NO. 22967



IN THE INTERMEDIATE COURT OF APPEALS



OF THE STATE OF HAWAII



STATE OF HAWAII, Plaintiff-Appellee, v.

BRENNEN ROBERTS, Defendant-Appellant.





APPEAL FROM THE FAMILY COURT OF THE FIRST CIRCUIT COURT

(FC-CRIMINAL NO. 99-2171)





MEMORANDUM OPINION

(By: Watanabe, Acting C.J., Lim and Foley, JJ.)





Defendant-Appellant Brennen Roberts (Roberts) appeals, on the basis of insufficiency of the evidence, the October 19, 1999 judgment of the family court of the first circuit, which convicted him, upon a bench trial, of the offense of abuse of family or household members, in violation of Hawaii Revised Statutes (HRS) 709-906. (1)

Concluding that there was substantial evidence adduced at trial to support the conviction, we affirm.



I. Background.

At the trial on October 19, 1999, the State's first witness was the victim, Sage Southcott (Southcott).

Southcott testified that she is the mother of Nainoa, then eighteen months old. Roberts, her boyfriend, is the father. At the time of the trial, Southcott and Roberts were living together. On June 19, 1999, however, they were living apart. Southcott remembered that she went over to Roberts' Ewa Beach residence at about 8 p.m. that night. She had left Nainoa there earlier.

At about 10 p.m., as Southcott was getting ready to leave, she asked Roberts whether Nainoa could stay with him that night. Roberts refused and told Southcott to take Nainoa with her. A tense disagreement over the issue ensued, which Southcott ended by walking away to her car without Nainoa. But Roberts followed with Nainoa and placed the baby into Southcott's car. Southcott thereupon took Nainoa and put him right back outside the car on the road near Roberts. By this time, both parents were angry with each other.

Roberts then pushed and bent the driver's side, front door of Southcott's car the wrong way, which buckled the front side panel. According to Southcott, "I jumped out and I was mad." The couple started yelling at each other, which caused Nainoa to cry and to fall over. Roberts picked up Nainoa and resisted Southcott's requests for the baby, fearing that Southcott would take Nainoa and "drive off in a rage with our door broken." Southcott testified that "he just held onto him and I just kept trying to get him and he was just kind of stopping me from grabbing him and driving off like that, you know." Because she was angry, Southcott went to a neighboring residence and called 911. Southcott testified that she sustained only redness on her right ear as a result of the scuffle. She denied receiving any scratches or bruises. There was, she said, "no blood."

The State proffered the audiotape of Southcott's 911 call, and it was received into evidence and played for the court. On the audiotape, Southcott can be heard sobbing and telling the 911 dispatcher in a tremulous voice that "this asshole is hitting me and broke my car door." Explaining her assault allegation, Southcott told the dispatcher that "he punched me in my face."

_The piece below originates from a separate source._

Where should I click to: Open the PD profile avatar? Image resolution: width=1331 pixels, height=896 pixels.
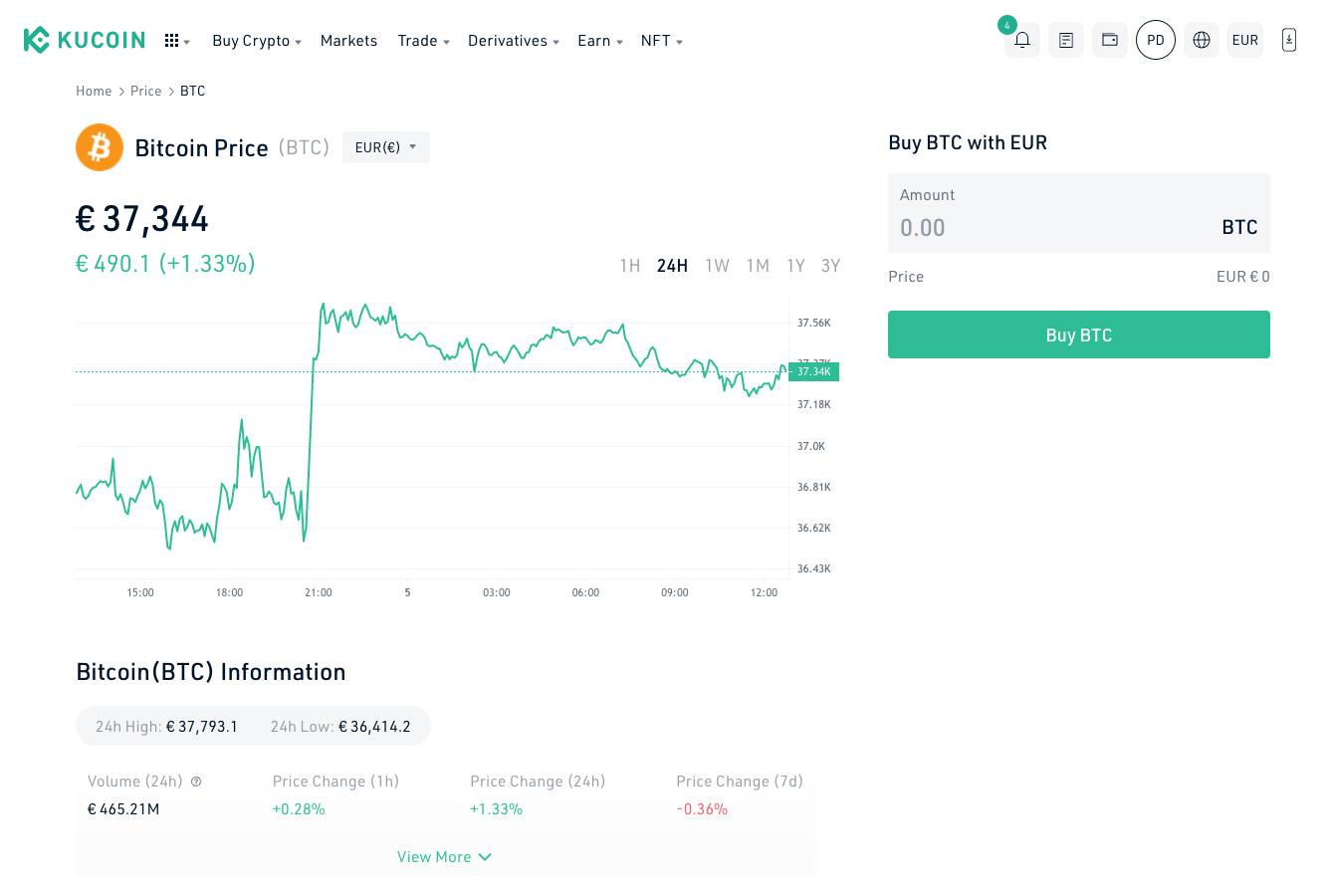click(1156, 40)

After the audiotape was played for the court, Southcott adamantly maintained, in the face of insistent questioning by the State, that Roberts did not hit her in the face or at all that night. Whereupon the State proffered and the court received into evidence the Honolulu Police Department Statement Form 252 that Southcott hand-wrote and signed at 10:30 p.m. that night. In her 252 statement, Southcott wrote that "he hit me several times in my face and neck once closed fist the others open handed. . . . I feel pain to my nose area and to my neck." She closed with, "I will press charges."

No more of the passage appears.